TEXTE FOURNI:
-=-=-=-=-

Remplacement de l’émission « D’art d’art » par une émission consacrée à l’art contemporain africain : allons au bout de la logique

adèle van reeth

Il était temps que cela cesse. Voilà dix-huit ans que l'émission « D'art d'art » permettait aux téléspectateurs de France Télévisions, dans un format court d'1 min 15 s, de découvrir une œuvre d'art et de se la voir expliquer intelligemment. Ce fut d'abord Frédéric Taddeï. Taddeï, vous savez, ce dandy « fasciste » qui permettait à différents points de vue de s'exprimer (dans « Ce soir (ou jamais !) »). Comme on pouvait s'y attendre, il est parti sur RT, la chaîne de la bête immonde, vendre ses idées rances sur la liberté d'expression. Bon débarras pour le service public, qui ne supporte guère l'élégance ni la liberté.

L'élégante (elle aussi) Adèle Van Reeth avait pris la suite en 2018 : vulgarisation artistique, intelligence et respect du public, mais surtout - horresco referens - tropisme occidental... Comment Delphine Ernotte ne s'était-elle pas aperçue de cette survivance archaïque ?

-=-=-=-=-

Entrées de pointage de texte et d'élément
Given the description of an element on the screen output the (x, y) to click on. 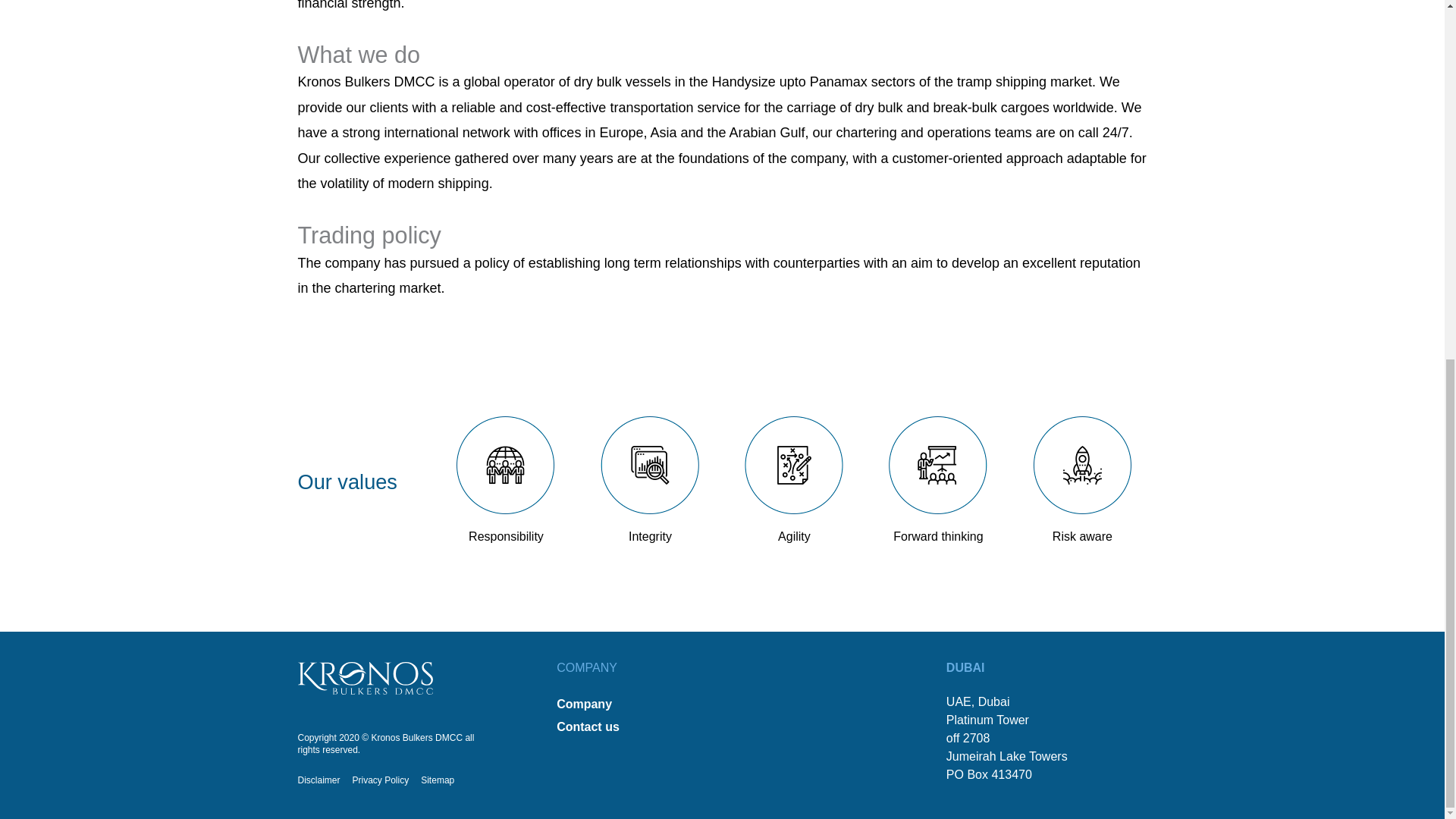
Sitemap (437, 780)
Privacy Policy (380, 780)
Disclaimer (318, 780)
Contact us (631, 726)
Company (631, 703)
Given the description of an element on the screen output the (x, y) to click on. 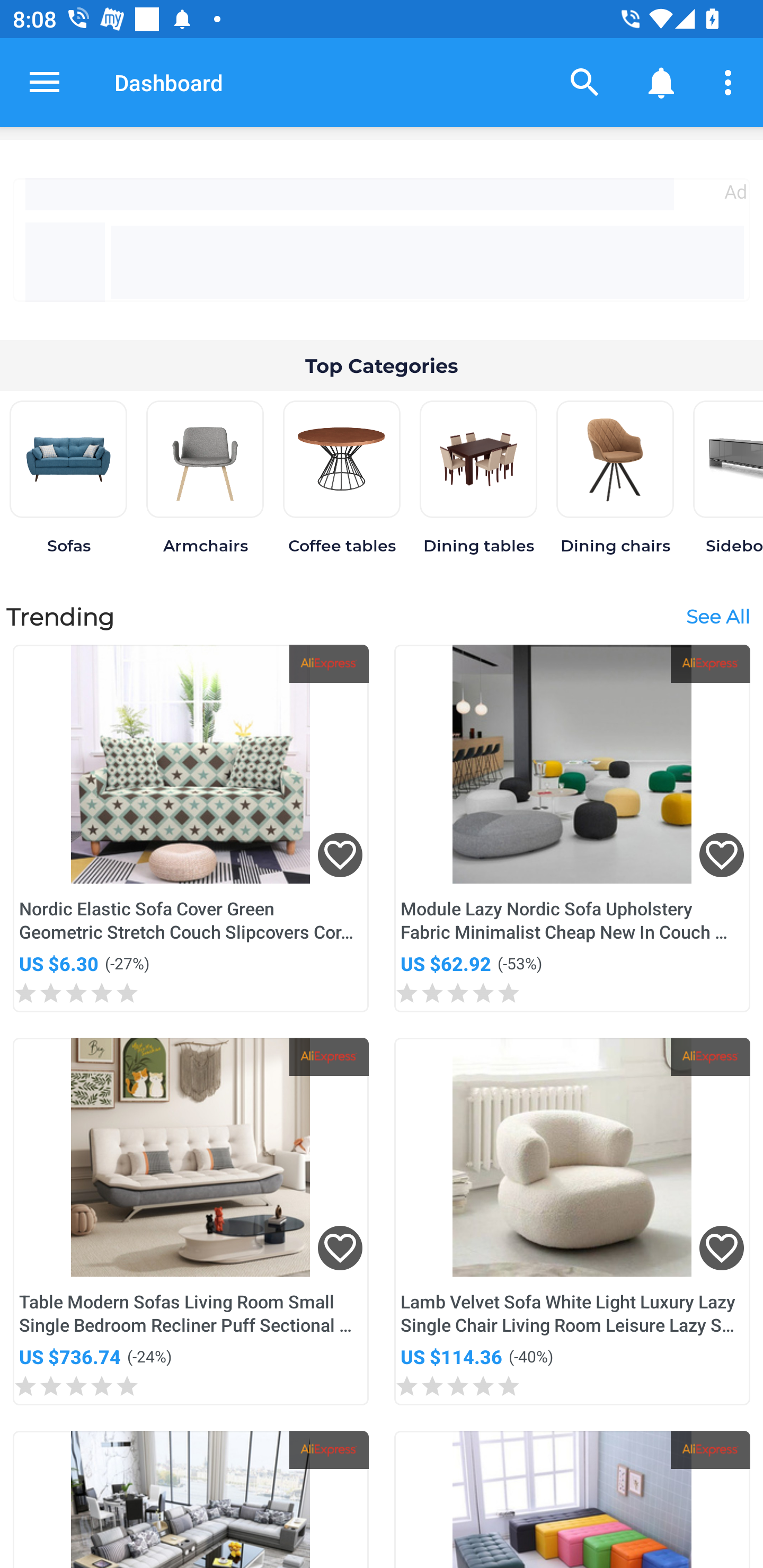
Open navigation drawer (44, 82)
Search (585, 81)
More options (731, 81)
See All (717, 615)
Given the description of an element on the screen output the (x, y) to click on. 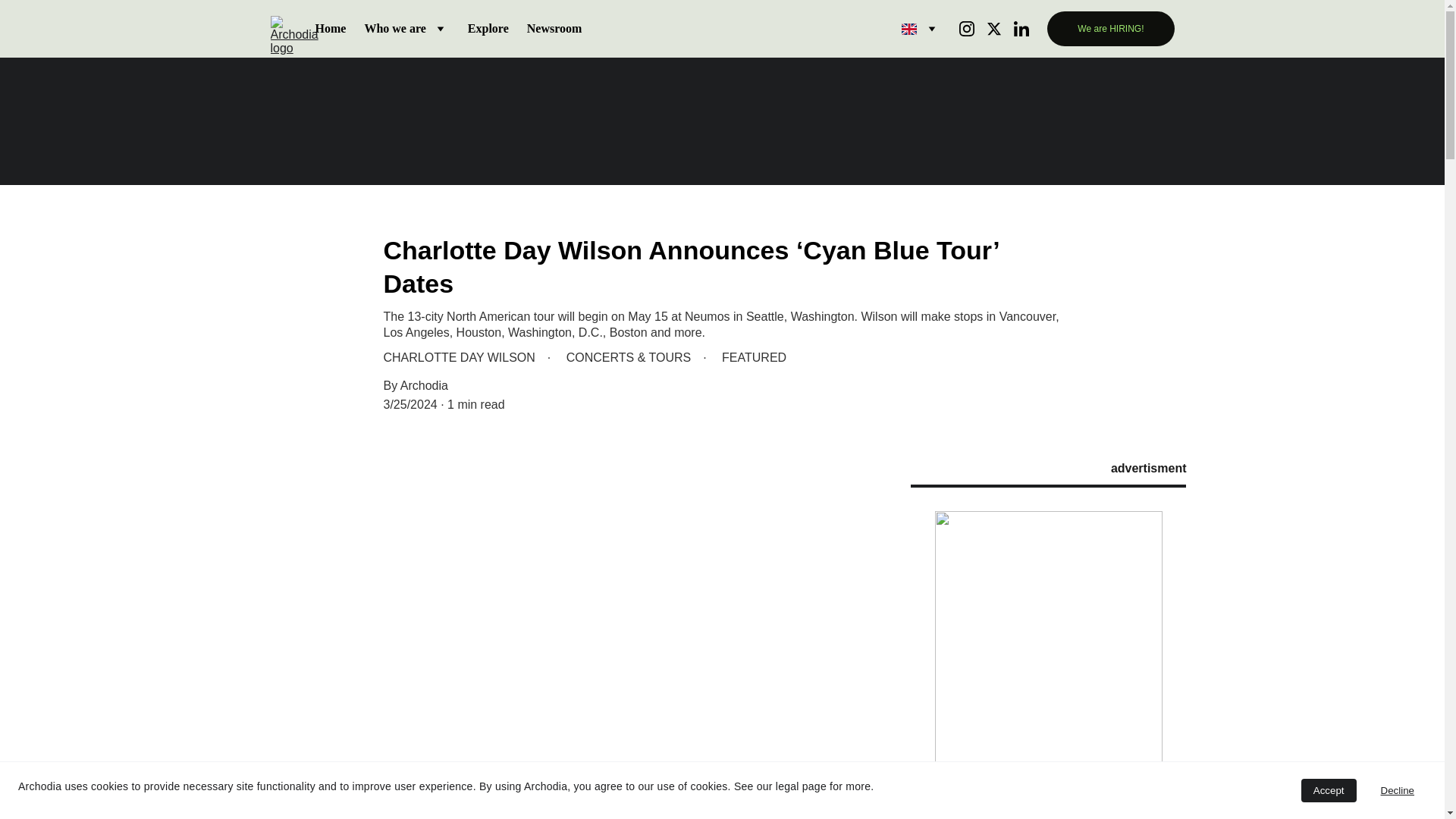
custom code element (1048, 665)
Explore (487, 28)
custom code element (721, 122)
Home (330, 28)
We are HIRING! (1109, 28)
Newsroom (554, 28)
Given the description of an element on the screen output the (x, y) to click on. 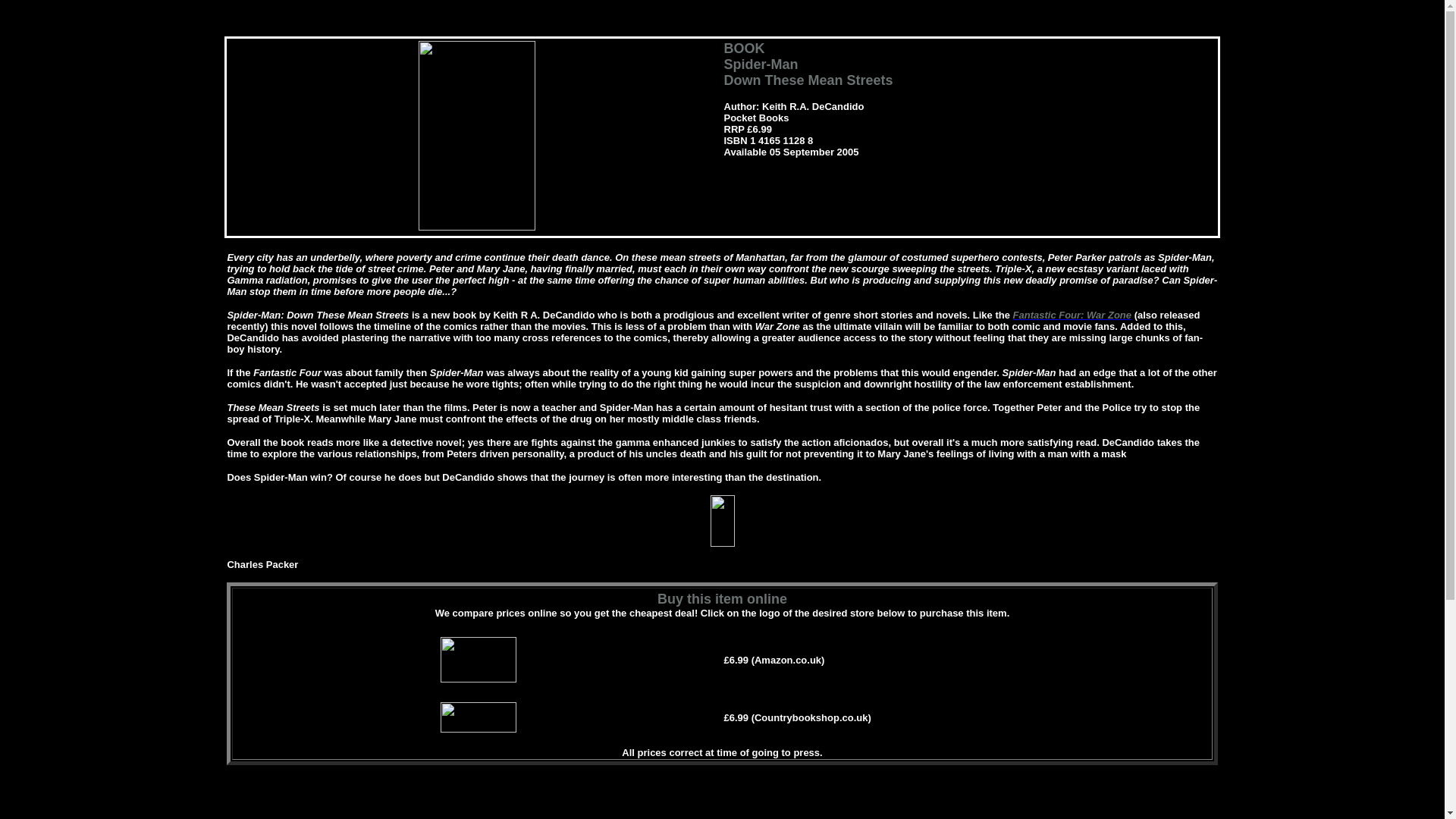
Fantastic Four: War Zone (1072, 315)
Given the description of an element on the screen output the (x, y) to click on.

-=-=-=-=-

CONSIGNE: Extrayez tel quel, du texte sur l'émission « D'art d'art », le passage allant de « L'élégante (elle aussi) » jusqu'à « survivance archaïque ? ».

CORRIGÉ:
L'élégante (elle aussi) Adèle Van Reeth avait pris la suite en 2018 : vulgarisation artistique, intelligence et respect du public, mais surtout - horresco referens - tropisme occidental... Comment Delphine Ernotte ne s'était-elle pas aperçue de cette survivance archaïque ?